Multiple Engines, Multiple Docbases

A groupware system will often involve docbases of varying types. In this chapter, we’ll assume that the analysts who file reports to the ProductAnalysis docbase also collaborate in a searchable private newsgroup. A search for some term, say LDAP, should return results from both the docbase and the newsgroup. It should also organize the results from these different sources according to some normalized schema, so that, for example, reports filed by Jon Udell and newsgroup postings from Jon Udell will cluster together in a by author view of the search results.

Groupware systems may also involve multiple search engines. This might be because, over time, you switch from one engine to another. Or it might be because you run engines in parallel. The BYTE site, for example, comprised three primary docbases: the magazine archive, the public conferences, and the Virtual Press Room. These three docbases were searchable separately or in combination using either of two engines: Excite and SWISH. Why two engines? We found them to be complementary and neither alone to be sufficient. Figure 8.1 shows what the search page looked like for this multisearch-engine, multidocbase system.

A multiengine, multidocbase search form

Figure 8-1. A multiengine, multidocbase search form

Excite Versus SWISH

Why use Excite? It’s free, and it’s also very powerful. Excite grew out of an academic research project. Its inventors knew that, from a formal library science perspective, search is an exacting discipline. They studied the use of academic search systems and learned that the average search expression involved about a dozen terms. At the same time they studied web search systems and found that the typical search expression involved only one or two terms. How, they wondered, could the complex queries needed for effective search be compressed into the simple queries that web users are willing and able to perform? Their answer was the Excite search engine. Its ingenious concept search feature enables every search hit to launch, with just a mouse click, a follow-on search that looks for “more articles like this one.”[9] The follow-on search uses just a single term—the document ID associated with each search hit. Excite stores a statistical profile for each indexed document. In aggregate these profiles map out a kind of conceptual space, within which each document is surrounded by a set of neighbors. When you perform a “more like this” search, based on any search hit, Excite returns that document’s conceptual neighbors.

Excite’s concept search delivers the crucial benefit of serendipity. That is, it helps you to find things that you didn’t know you were looking for. Let’s say, for example, that you’re searching a corpus for documents about the file format used by LDAP-based directory software. If you know that LDIF (LDAP directory information file) is the relevant acronym, you’re in great shape. That’s just the sort of unusual and highly discriminatory search term that gets good results with most search engines. But what if you didn’t know about LDIF ? What if the very existence of a thing called LDIF was the thing you needed to discover? Here’s where Excite ’s concept search can really shine.

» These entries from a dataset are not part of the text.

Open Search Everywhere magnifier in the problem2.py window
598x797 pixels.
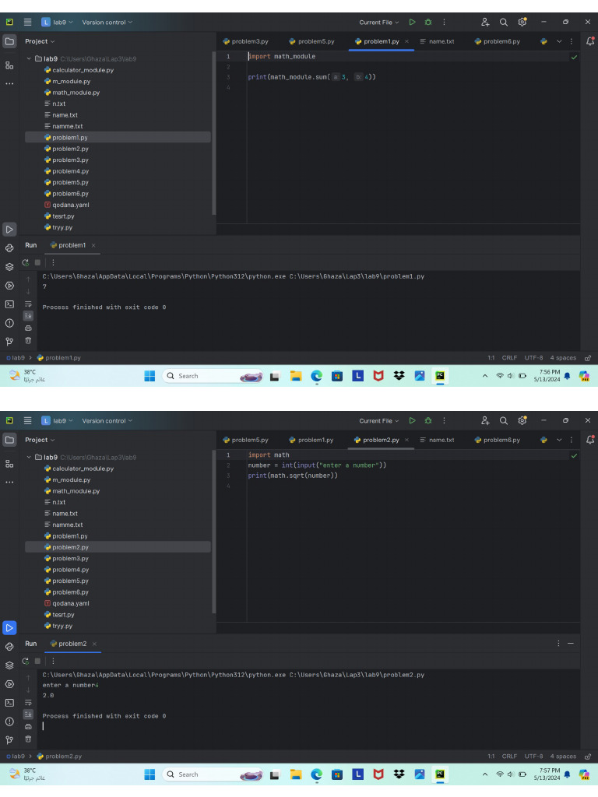pos(503,421)
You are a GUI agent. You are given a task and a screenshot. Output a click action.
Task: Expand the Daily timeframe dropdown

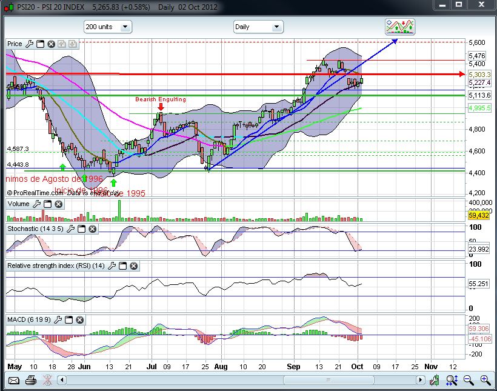click(258, 27)
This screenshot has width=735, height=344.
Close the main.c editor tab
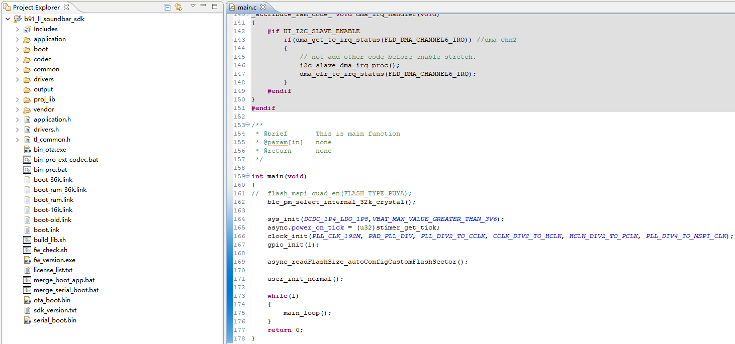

A concept search based on any of the hits produced by an initial search for LDAP might return a document called LDIF file format—even if this latter document doesn’t contain LDAP ! How? The match isn’t based solely on the seed term LDAP but rather on a cluster of terms that Excite judged significant in the document that launched the follow-on concept search. Shared terms such as X.500 or organizational unit or distinguished name could bring the two documents into conceptual proximity, even when they don’t share the seed term LDAP.

A related benefit of this method is that users can get good results no matter what seed term they choose. For example, directory is far less discriminating than LDAP and might on the first pass produce documents about directories in the filesystem sense as well as in the LDAP sense. It hardly matters. The user need only scan the first result set and click on any LDAP-oriented hit in order to refocus the search in the LDAP direction.

If Excite ’s so wonderful—and it is—then why did I bother with SWISH? There’s more than one way to do it. Sometimes a directed walk through conceptual space is just the ticket. Sometimes, though, you really do want to search for the literal term LDIF. In these cases, I found SWISH to be more effective than Excite, even when Excite ran in its literal mode. Moreover, for any large corpus, no single search tool will work best for every query. Finally, Excite doesn’t support fielded search based on <meta> tags. In this chapter we’ll use a rewrite of the original SWISH, called SWISH-E, which adds this invaluable feature.

Of course SWISH and Excite aren’t the only choices. There are a variety of noncommercial and commercial tools available; see http://www.searchtools.com/ for an overview of the field. The question isn’t which tool is best but rather which tool—or combination of tools—meets your requirements. And that answer may evolve as your requirements do. So let’s look at how a groupware system can flexibly connect a range of search tools to a range of docbases.



[9] The “more like this” feature isn’t unique to Excite. Other search engines that can do this include Verity’s Topic and Thunderstone’s Texis.